Diagnostic morphology is dominated by herbaceous to semi-woody habits with alternate, usually pinnately divided leaves bearing finely dissected foliar lobes and stipitate glandular dots; the indumentum is commonly loosely arachnoid or glabrescent with sessile or stipitate glandular trichomes. Capitula are heterogamous and usually radiate, borne in paniculiform or racemiform arrays; involucral bracts are 1–3-seriate with scarious margins; the receptacle is typically epaleate or with few paleae. Florets are yellow; ray florets, when present, are usually female; disc florets are bisexual and protandrous with pappus absent or a short crown-like rim on the cypsela (Kovalevskaya, 1986). Ovary is inferior, with a single basal ovule and anthocarpic fruits that are elliptical to obovoid, glabrous to sparsely pubescent, and are generally wind-dispersed (Toman and Štěpánková, 1980).

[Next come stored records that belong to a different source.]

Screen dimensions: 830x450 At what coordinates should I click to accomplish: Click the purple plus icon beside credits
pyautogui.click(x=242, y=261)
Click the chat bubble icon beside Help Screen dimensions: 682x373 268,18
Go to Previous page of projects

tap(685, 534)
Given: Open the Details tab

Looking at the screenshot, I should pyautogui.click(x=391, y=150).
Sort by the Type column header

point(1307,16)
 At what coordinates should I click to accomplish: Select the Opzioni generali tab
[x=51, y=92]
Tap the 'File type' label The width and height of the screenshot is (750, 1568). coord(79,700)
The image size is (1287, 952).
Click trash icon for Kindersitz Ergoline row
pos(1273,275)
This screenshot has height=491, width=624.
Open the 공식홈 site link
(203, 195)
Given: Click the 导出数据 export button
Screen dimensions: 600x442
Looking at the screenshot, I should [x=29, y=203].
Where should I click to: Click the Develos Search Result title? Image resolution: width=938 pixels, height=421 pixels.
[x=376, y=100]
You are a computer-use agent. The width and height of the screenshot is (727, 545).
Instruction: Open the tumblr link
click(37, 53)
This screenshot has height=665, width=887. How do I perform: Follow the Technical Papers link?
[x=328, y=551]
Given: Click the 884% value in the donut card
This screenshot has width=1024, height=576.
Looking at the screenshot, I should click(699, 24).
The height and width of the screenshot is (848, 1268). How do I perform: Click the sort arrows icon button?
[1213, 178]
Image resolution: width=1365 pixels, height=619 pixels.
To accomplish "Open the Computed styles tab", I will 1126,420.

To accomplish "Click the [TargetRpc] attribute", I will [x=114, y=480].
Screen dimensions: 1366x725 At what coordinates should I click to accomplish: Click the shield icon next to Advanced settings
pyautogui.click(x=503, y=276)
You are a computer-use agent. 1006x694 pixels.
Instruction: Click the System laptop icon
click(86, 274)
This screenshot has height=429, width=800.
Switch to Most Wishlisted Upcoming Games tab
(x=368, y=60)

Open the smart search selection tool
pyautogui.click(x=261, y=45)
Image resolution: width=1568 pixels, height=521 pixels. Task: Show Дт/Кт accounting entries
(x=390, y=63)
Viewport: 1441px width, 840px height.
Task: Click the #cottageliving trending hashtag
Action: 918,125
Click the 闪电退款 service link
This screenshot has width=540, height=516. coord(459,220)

Diversity and range show marked endemism in high mountain systems of the Pamir–Alay, Tien Shan, and Altai–Sayan region, where species occur in dry steppe, alpine meadow, and scree habitats from c. 600–3500 m, with occasional expansion into adjacent foothills and semi-desert fringes (Toman and Štěpánková, 1980; Kovalevskaya, 1986). Major centers of diversity include Kazakhstan and Kyrgyzstan, with local radiations paralleling other Asian Asteraceae.
Intrinsic biology is inferred from close relatives: many sect. Tanacetopsis taxa are insect pollinated (chiefly by generalist flies and small bees), with protandry promoting outcrossing and occasional autogamy; no specialized mechanisms are documented (Pellmyr, 2002). Fruit set in open habitats is typically high, and the dispersed cypselae show short-to-moderate wind capability on open microsites (Toman and Štěpánková, 1980). Cytological data are fragmentary; the most consistent base number for the broader sect. Tanacetopsis group is x = 9, with common ploidies 2n = 18, 27, 36, and occasional 2n = 54 reported (Krogulevich and Röst, 1976; Valles et al., 2003), but exhaustive surveys are lacking.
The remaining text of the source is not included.